Назойливо лезли в глаза синие звезды цикория, спина ощущала упорный и почти обжигающий взгляд Нилихи.

Я поднял голову – и увидел, что иду снова к своему дому. Солнце раскаленной вспышкой ударило по глазам; я невольно зажмурил их и некоторое время шел вслепую, отгоняя от себя желание вот таким манером испытать судьбу: перейти дорогу. Услужливо сработало воображение: я увидел свое окровавленное тело, кувырком летящее по асфальту, пронзительный захлебывающийся крик Тони, скрежет тормозов; вот она бежит к дороге, падает, встает, снова бежит, в светлых глазах – ужас… И только Нилиха по-прежнему мертво сидит на своем троне, в ее глазах – насмешка: она все знала, все предвидела…

Но здравый смысл все же победил. Я открыл глаза. До кромки трассы оставалось два метра. Из-за поворота вылетела легковая машина. Через три секунды она пролетела мимо меня, ударная волна ветра хлестнула по щекам.

Весь день я прожил со смутой в душе. Когда солнце оказалось в зените и припекать стало так сильно, что рубашка становилась мокрой от испарений тела, я двинул на речку. Там увидел Пятака с ребятами. Они сидели на дне неглубокого песчаного котлована и резались в «козла»: Косырь, показывая обломки гнилых зубов, так и ел глазами партнера, по-видимому, подсказывая ему, с какой карты лучше всего зайти; Пончик, поджав ноги, как турок, от волнения то и дело сплевывал, а тощий Гном то вскакивал, то садился; Пятак полулежал, лениво глядел не на карты, а на зеленые речные волны, но глаза его все-таки немного косили в сторону чужих карт. Тут же гоношилась мелкота, поджидая, когда достанется окурок сигареты. Я подошел, поздоровался. Пятак лениво шевельнул круглыми желтыми глазами, выдавил из себя: «Здорово!», остальные буркнули что-то нечленораздельное.

Берег Мокши в этом месте выделялся пологим спуском, здесь стояли лодки; дно у берега, где была купальня, устилал ровный песок – в выходные жаркие дни здесь собиралась вся деревня.

Тяжелой свежестью окатила меня вода, я нырнул, с наслаждением погружаясь в холодные глубины. Долго под водой мне оставаться не удавалось, накатывалась паника: я боялся, что мне не хватит воздуха, чтобы добраться до поверхности и, как оглашенный, выскакивал из воды, судорожно хватая ртом воздух.

На середине реки я повернулся на спину. Если плыть в таком положении долго-долго, успокаивая дыхание, приноравливаясь к ритму взбегающих друг на друга волн и непрестанно смотреть в небо, то создается впечатление полного покоя. Будто легкая тень от облачка лежит на шелестящих, лепечущих что-то между собой волнах.

В таком бесчувственном забытьи течение реки могло унести далеко. Поэтому в скором времени я перевернулся на грудь и пошел саженками к берегу.

На него я выбрался приятно усталым; ребята решили размяться и гонялись друг за другом, мутя воду, а Пончик, вечно ему не везло, сидел на мелководье и со скорбно-несчастным лицом рассматривал ногу, которую порезал ракушкой. Рядом стоял четвероклассник Колька Головастик, никого и ничего на свете не боящийся, и с блаженным видом смолил окурок, подаренный ему расстроенным Пончиком.

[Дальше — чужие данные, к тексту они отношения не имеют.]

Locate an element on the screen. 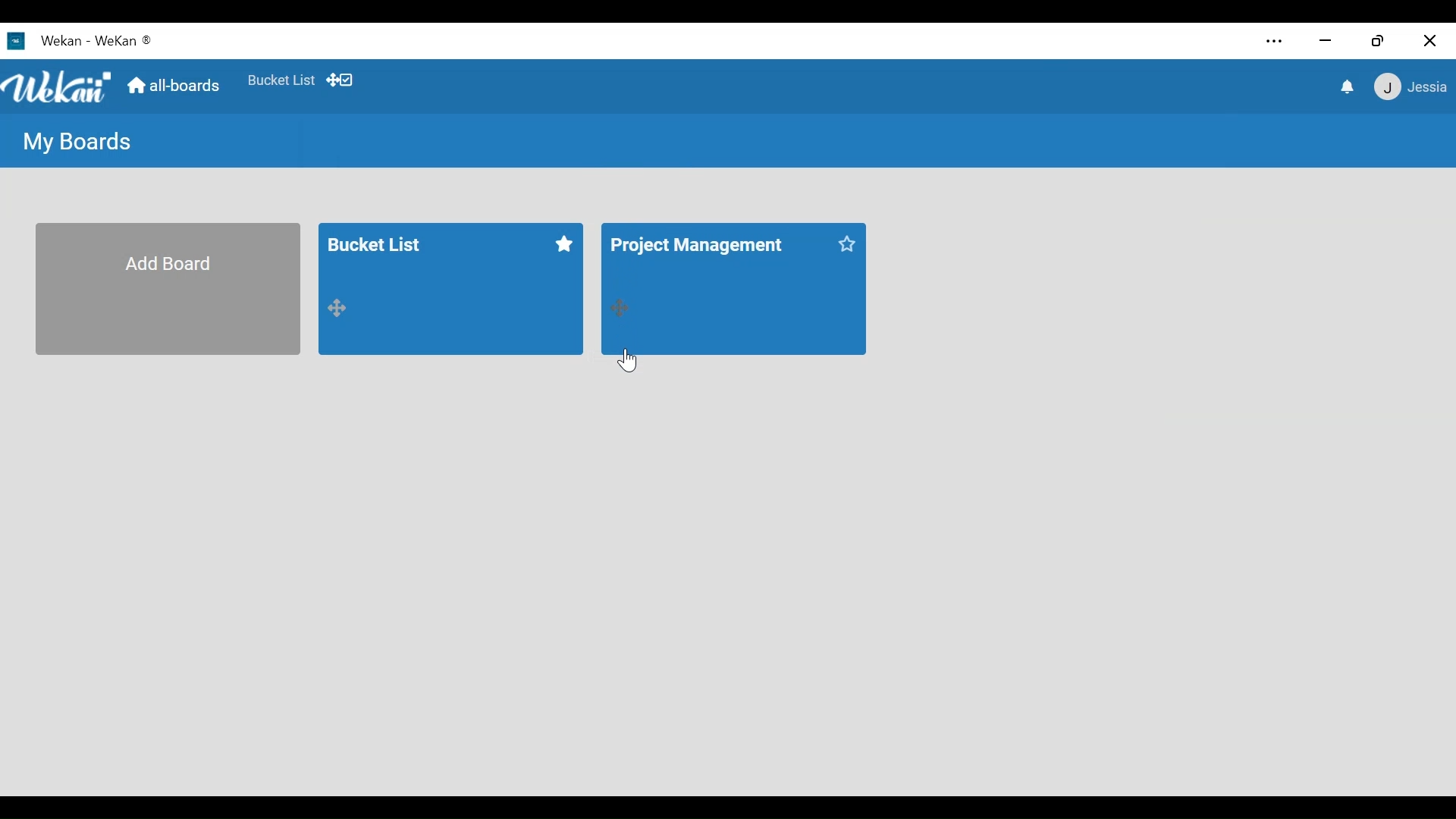 The width and height of the screenshot is (1456, 819). close is located at coordinates (1429, 41).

Прежде чем улечься на песок, я бросил еще раз взгляд на ребят: Пятак довольно гоготал, оседлав, как коня, нерасчетливо вынырнувшего около него Косыря, который не на шутку захлебывался в мутной воде… «Мужские игры на открытом воздухе», – кажется, так назывался один из фильмов, шедших в нашем клубе.

Вечером первой с работы пришла мать. Наскоро перекусив и с привычной беззлобностью отругав меня за то, что бездельничаю и лодырничаю, вместо того чтобы повторять по истории «трудные места», она стала собирать в дорогу мои вещи. Еще раз заставила посмотреть: все ли необходимые документы я взял, ничего не забыл?

Бабушка, сурово поджав губы, сидела на своей кровати и молча, с философским спокойствием, наблюдала наши сборы.

Около восьми к нам пришли тетя Лариса, сестра матери, и еще одна бабушка, со стороны матери, Клава, начавшая тут же с порога давать советы: как вести себя в городе, с кем дружить, кого избегать, во сколько часов укладываться «баю-бай»…

Отец приехал, когда его уже не ждали. Мать, как только он вошел в дом, сразу недовольно заворчала: сын уезжает, а его носит неизвестно где. Отец не стал вступать в пререкания, поужинал, потом, минут пять послушав неумолчное стрекотание женщин, вышел на крыльцо покурить.

Мне эти наставления тоже порядком надоели, и я незаметно выскользнул из дома По давней привычке забрался в отцовский автобус, где так необыкновенно сладко пахло бензином.

На горизонте бурые облака затягивали последнюю малиновую полосочку заката. Около клуба уже загорелась на высоком столбе яркая лампочка под жестяным абажуром, из двери также сочился свет…

Я оказался невольным свидетелем, как на крыльце дома Нилиных показались две фигуры: одна Тонина, ну а вторая… легко можно было догадаться. Я опустил голову на руль, уперся лбом в руки, чтобы не видеть, как они в обнимку пойдут к клубу и… неожиданно просигналил.

Я понял, что осиротел. Душа жаловалась, стонала, плакала от одиночества. И то, что я сидел один, спрятавшись ото всех, ненавидя всех, вдруг придало мне странное спокойствие, внесло в душу умиротворенность: я как бы понял, что никогда и ни над кем не буду иметь власть, кроме как над самим собой. Я свободно и расслабленно откинулся на спинку сиденья и как-то особенно остро принял в себя и эту смутно-тревожную ночь, и пыльную тишину автобуса, и косой луч света, падавшего из окна дома на голубую траву около фундамента…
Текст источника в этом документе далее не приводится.